LONDRES : Les intelligences artificielles (IA) conversationnelles pourraient bientôt influencer les décisions des utilisateurs en vue de les exploiter commercialement, avant même qu'elles aient été prises, ouvrant ainsi la voie à de possibles manipulations, préviennent des chercheurs de l'université de Cambridge dans un article publié lundi.
« Des outils d'IA sont déjà en développement pour obtenir, déduire, collecter, enregistrer, comprendre, prévoir, et, en fin de compte, manipuler et transformer en marchandises » les décisions à venir des internautes, explique Yaqub Chaudhary, l'un des coauteurs du Leverhulme Centre for the Future of Intelligence (LCFI) de Cambridge, un centre de recherche interdisciplinaire consacré à l'IA.
Ce commerce serait centré sur les intentions d'un internaute, comme ses futurs achats ou ses prochains votes. Il irait donc au-delà de la pratique actuelle qui vise à vendre au plus offrant l'attention d'un utilisateur, en particulier sur les réseaux sociaux, pour lui soumettre une publicité ciblée en fonction de ses habitudes de navigation ou de son historique, par exemple.
Concrètement, une IA pourrait glaner les données psychologiques et comportementales intimes d'un utilisateur, puis s'adapter à lui afin d'établir un haut niveau de confiance et l'influencer plus facilement, selon les auteurs de cet article publié dans le Harvard Data Science Review.
« Avez-vous songé à aller voir Spiderman ce soir ? » ou « Vous avez dit que vous vous sentiez surmené, puis-je vous réserver cette place de cinéma dont nous avons parlé ? », citent les auteurs de l'article comme exemples de suggestions d'un « chatbot ».
Des propositions « à vendre » via un système d'enchères en temps réel, qui pourraient aussi concerner une chambre d'hôtel, une voiture en location ou le vote pour un candidat politique.

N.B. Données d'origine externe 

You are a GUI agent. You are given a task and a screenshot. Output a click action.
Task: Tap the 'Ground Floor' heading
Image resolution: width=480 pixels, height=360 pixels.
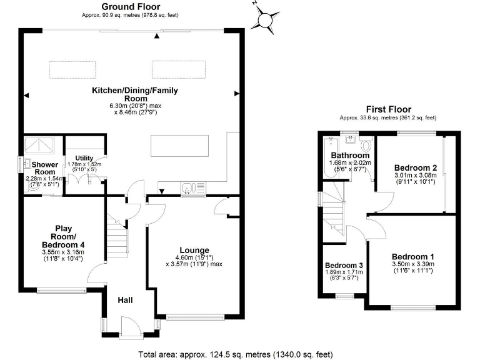pos(131,7)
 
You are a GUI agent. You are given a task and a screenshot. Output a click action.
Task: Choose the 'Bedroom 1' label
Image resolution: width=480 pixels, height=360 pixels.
pos(412,257)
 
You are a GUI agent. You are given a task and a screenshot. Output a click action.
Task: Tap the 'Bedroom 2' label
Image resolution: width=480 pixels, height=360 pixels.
pos(414,167)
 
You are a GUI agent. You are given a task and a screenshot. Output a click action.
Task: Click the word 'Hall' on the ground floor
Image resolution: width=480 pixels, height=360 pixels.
pos(126,301)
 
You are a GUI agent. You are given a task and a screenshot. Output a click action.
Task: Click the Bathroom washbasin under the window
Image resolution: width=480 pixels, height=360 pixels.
pos(351,139)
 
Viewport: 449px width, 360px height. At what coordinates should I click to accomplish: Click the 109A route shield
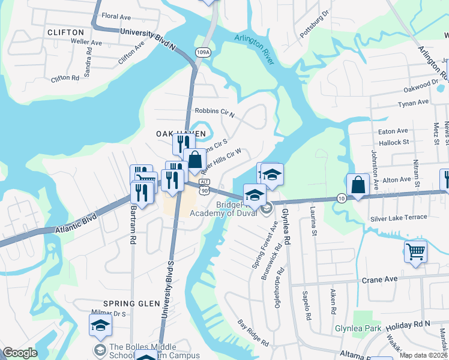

Selon le communiqué qui accompagne cet article, cette « économie de l'intention » ouvre la voie à une potentielle « manipulation sociale à l'échelle industrielle ».
« Nous devrions commencer à réfléchir à l'impact probable d'un tel marché sur les aspirations humaines, notamment la possibilité d'élections libres et équitables, une presse libre et une concurrence loyale sur le marché », affirme Jonnie Penn, coauteur de l'étude.
« Ce que les gens disent lorsqu'ils conversent, la manière dont ils le disent et le type d'interférences possibles sont bien plus intimes que le simple enregistrement des interactions en ligne », souligne Yaqub Chaudhary.
Les chercheurs remarquent que des entreprises comme OpenAI (ChatGPT), Shopify, Nvidia, Meta ou Apple commencent à s'intéresser à ces « technologies persuasives ».
L'IA est déjà critiquée pour sa capacité à désinformer, comme lors de la manipulation d'images lors de l'élection présidentielle américaine.